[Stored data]

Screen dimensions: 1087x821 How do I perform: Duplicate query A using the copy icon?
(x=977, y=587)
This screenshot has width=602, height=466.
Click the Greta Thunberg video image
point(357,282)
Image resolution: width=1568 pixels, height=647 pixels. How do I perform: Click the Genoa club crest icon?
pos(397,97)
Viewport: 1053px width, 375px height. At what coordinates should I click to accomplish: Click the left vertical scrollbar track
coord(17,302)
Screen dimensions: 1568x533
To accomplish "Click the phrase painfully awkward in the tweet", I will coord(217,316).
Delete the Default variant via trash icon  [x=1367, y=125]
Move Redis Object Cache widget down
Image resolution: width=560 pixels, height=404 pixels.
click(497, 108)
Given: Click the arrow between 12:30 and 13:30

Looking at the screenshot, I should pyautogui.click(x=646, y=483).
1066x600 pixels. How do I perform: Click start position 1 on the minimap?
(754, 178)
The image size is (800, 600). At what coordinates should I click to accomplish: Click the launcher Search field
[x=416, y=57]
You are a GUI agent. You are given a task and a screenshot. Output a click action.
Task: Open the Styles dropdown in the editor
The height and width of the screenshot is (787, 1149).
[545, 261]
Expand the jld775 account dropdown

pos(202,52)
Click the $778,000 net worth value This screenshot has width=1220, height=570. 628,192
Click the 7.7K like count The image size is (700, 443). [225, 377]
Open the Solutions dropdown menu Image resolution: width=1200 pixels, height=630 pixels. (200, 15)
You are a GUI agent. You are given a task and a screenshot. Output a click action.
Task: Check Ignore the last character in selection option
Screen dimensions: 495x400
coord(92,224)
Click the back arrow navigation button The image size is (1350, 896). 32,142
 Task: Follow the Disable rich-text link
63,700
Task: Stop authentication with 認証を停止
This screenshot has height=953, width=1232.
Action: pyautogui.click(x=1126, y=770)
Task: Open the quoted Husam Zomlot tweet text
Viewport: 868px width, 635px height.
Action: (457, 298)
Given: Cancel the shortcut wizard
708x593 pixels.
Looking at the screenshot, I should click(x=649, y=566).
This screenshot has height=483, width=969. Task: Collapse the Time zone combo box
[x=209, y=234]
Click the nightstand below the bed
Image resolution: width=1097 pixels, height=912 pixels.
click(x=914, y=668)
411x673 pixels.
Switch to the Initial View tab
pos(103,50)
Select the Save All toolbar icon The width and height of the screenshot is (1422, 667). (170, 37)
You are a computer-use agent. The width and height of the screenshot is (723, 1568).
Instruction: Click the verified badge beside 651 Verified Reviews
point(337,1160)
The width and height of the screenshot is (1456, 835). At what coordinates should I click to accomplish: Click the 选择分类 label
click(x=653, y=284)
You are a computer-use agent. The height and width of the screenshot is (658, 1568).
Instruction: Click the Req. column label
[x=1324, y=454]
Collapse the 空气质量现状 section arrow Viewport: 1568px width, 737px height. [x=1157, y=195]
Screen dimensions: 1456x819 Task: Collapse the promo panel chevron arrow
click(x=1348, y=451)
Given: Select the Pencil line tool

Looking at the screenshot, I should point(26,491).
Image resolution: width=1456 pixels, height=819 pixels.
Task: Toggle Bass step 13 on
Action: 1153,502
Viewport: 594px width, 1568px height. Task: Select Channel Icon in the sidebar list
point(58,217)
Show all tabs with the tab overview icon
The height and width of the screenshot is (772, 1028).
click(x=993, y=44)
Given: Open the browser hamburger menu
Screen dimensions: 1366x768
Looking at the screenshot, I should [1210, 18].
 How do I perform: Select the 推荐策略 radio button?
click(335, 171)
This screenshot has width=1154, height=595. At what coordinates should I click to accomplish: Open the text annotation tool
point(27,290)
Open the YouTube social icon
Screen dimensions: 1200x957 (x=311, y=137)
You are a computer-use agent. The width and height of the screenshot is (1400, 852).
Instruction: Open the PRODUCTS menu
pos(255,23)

→ **Your goal**
Format the material above as a JSON array of strings, one string per line, leaving out any blank lines.

→ **Full response**
[
  "Screen dimensions: 1087x821 How do I perform: Duplicate query A using the copy icon?",
  "(x=977, y=587)",
  "This screenshot has width=602, height=466.",
  "Click the Greta Thunberg video image",
  "point(357,282)",
  "Image resolution: width=1568 pixels, height=647 pixels. How do I perform: Click the Genoa club crest icon?",
  "pos(397,97)",
  "Viewport: 1053px width, 375px height. At what coordinates should I click to accomplish: Click the left vertical scrollbar track",
  "coord(17,302)",
  "Screen dimensions: 1568x533",
  "To accomplish \"Click the phrase painfully awkward in the tweet\", I will coord(217,316).",
  "Delete the Default variant via trash icon  [x=1367, y=125]",
  "Move Redis Object Cache widget down",
  "Image resolution: width=560 pixels, height=404 pixels.",
  "click(497, 108)",
  "Given: Click the arrow between 12:30 and 13:30",
  "Looking at the screenshot, I should pyautogui.click(x=646, y=483).",
  "1066x600 pixels. How do I perform: Click start position 1 on the minimap?",
  "(754, 178)",
  "The image size is (800, 600). At what coordinates should I click to accomplish: Click the launcher Search field",
  "[x=416, y=57]",
  "You are a GUI agent. You are given a task and a screenshot. Output a click action.",
  "Task: Open the Styles dropdown in the editor",
  "The height and width of the screenshot is (787, 1149).",
  "[545, 261]",
  "Expand the jld775 account dropdown",
  "pos(202,52)",
  "Click the $778,000 net worth value This screenshot has width=1220, height=570. 628,192",
  "Click the 7.7K like count The image size is (700, 443). [225, 377]",
  "Open the Solutions dropdown menu Image resolution: width=1200 pixels, height=630 pixels. (200, 15)",
  "You are a GUI agent. You are given a task and a screenshot. Output a click action.",
  "Task: Check Ignore the last character in selection option",
  "Screen dimensions: 495x400",
  "coord(92,224)",
  "Click the back arrow navigation button The image size is (1350, 896). 32,142",
  " Task: Follow the Disable rich-text link",
  "63,700",
  "Task: Stop authentication with 認証を停止",
  "This screenshot has height=953, width=1232.",
  "Action: pyautogui.click(x=1126, y=770)",
  "Task: Open the quoted Husam Zomlot tweet text",
  "Viewport: 868px width, 635px height.",
  "Action: (457, 298)",
  "Given: Cancel the shortcut wizard",
  "708x593 pixels.",
  "Looking at the screenshot, I should click(x=649, y=566).",
  "This screenshot has height=483, width=969. Task: Collapse the Time zone combo box",
  "[x=209, y=234]",
  "Click the nightstand below the bed",
  "Image resolution: width=1097 pixels, height=912 pixels.",
  "click(x=914, y=668)",
  "411x673 pixels.",
  "Switch to the Initial View tab",
  "pos(103,50)",
  "Select the Save All toolbar icon The width and height of the screenshot is (1422, 667). (170, 37)",
  "You are a computer-use agent. The width and height of the screenshot is (723, 1568).",
  "Instruction: Click the verified badge beside 651 Verified Reviews",
  "point(337,1160)",
  "The width and height of the screenshot is (1456, 835). At what coordinates should I click to accomplish: Click the 选择分类 label",
  "click(x=653, y=284)",
  "You are a computer-use agent. The height and width of the screenshot is (658, 1568).",
  "Instruction: Click the Req. column label",
  "[x=1324, y=454]",
  "Collapse the 空气质量现状 section arrow Viewport: 1568px width, 737px height. [x=1157, y=195]",
  "Screen dimensions: 1456x819 Task: Collapse the promo panel chevron arrow",
  "click(x=1348, y=451)",
  "Given: Select the Pencil line tool",
  "Looking at the screenshot, I should point(26,491).",
  "Image resolution: width=1456 pixels, height=819 pixels.",
  "Task: Toggle Bass step 13 on",
  "Action: 1153,502",
  "Viewport: 594px width, 1568px height. Task: Select Channel Icon in the sidebar list",
  "point(58,217)",
  "Show all tabs with the tab overview icon",
  "The height and width of the screenshot is (772, 1028).",
  "click(x=993, y=44)",
  "Given: Open the browser hamburger menu",
  "Screen dimensions: 1366x768",
  "Looking at the screenshot, I should [1210, 18].",
  " How do I perform: Select the 推荐策略 radio button?",
  "click(335, 171)",
  "This screenshot has width=1154, height=595. At what coordinates should I click to accomplish: Open the text annotation tool",
  "point(27,290)",
  "Open the YouTube social icon",
  "Screen dimensions: 1200x957 (x=311, y=137)",
  "You are a computer-use agent. The width and height of the screenshot is (1400, 852).",
  "Instruction: Open the PRODUCTS menu",
  "pos(255,23)"
]